- **Dataset excerpts**
──────

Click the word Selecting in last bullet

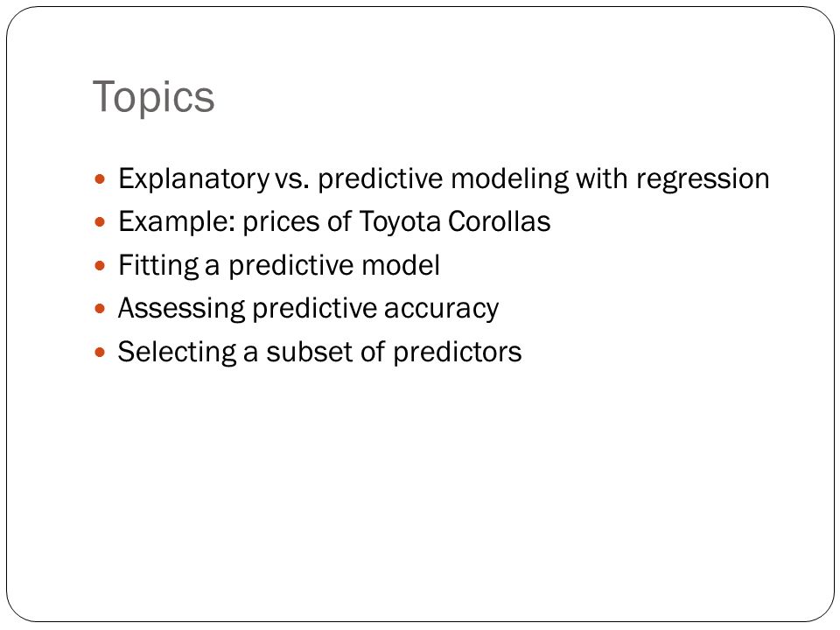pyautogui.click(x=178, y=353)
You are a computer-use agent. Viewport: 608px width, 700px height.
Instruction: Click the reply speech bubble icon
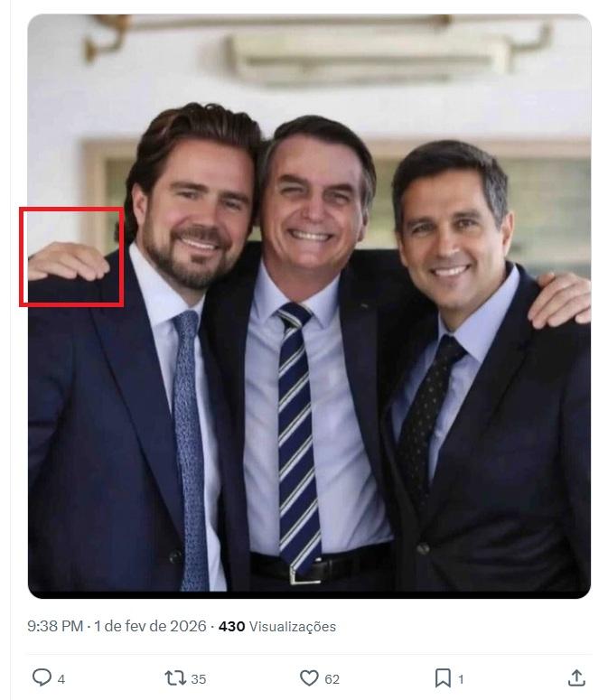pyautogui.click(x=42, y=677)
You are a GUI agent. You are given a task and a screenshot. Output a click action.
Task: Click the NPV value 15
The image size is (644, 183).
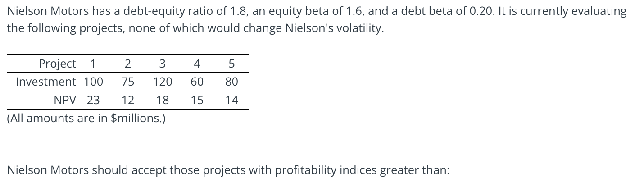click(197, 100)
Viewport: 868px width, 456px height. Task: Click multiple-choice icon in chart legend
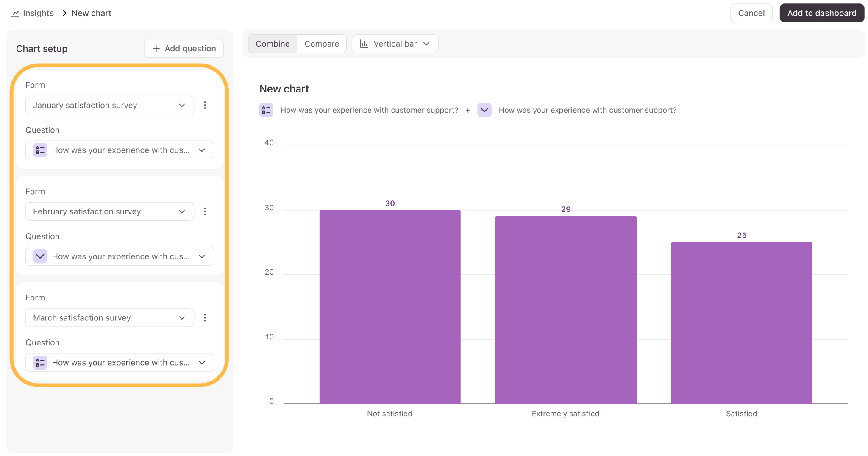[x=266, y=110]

──────

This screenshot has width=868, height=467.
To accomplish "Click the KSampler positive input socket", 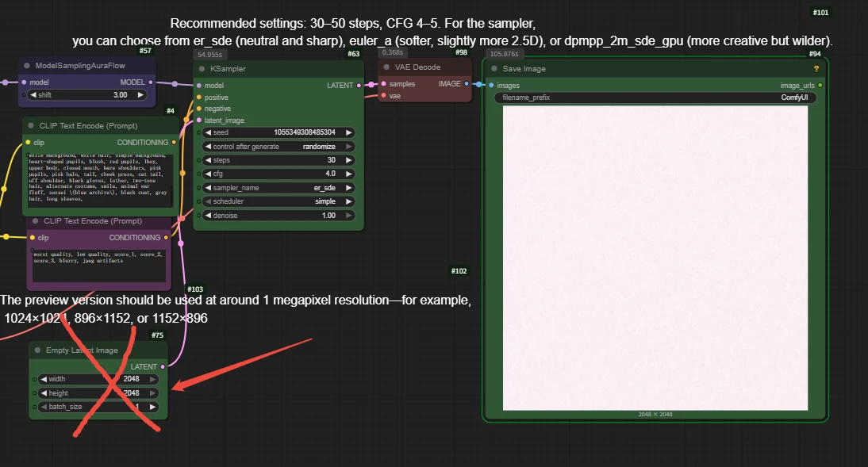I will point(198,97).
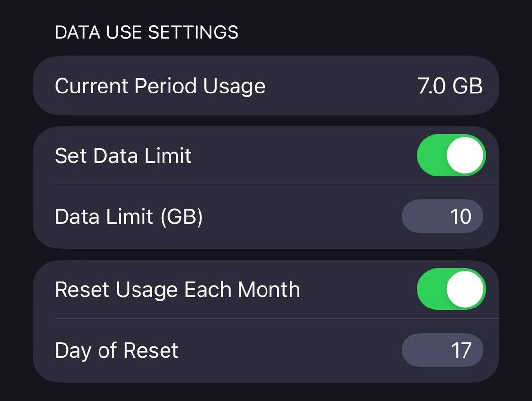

──────

- **Requirement**
Count the lines of the listing above in which the word "screenshot" appears; state only the count.

- **Expected answer**
2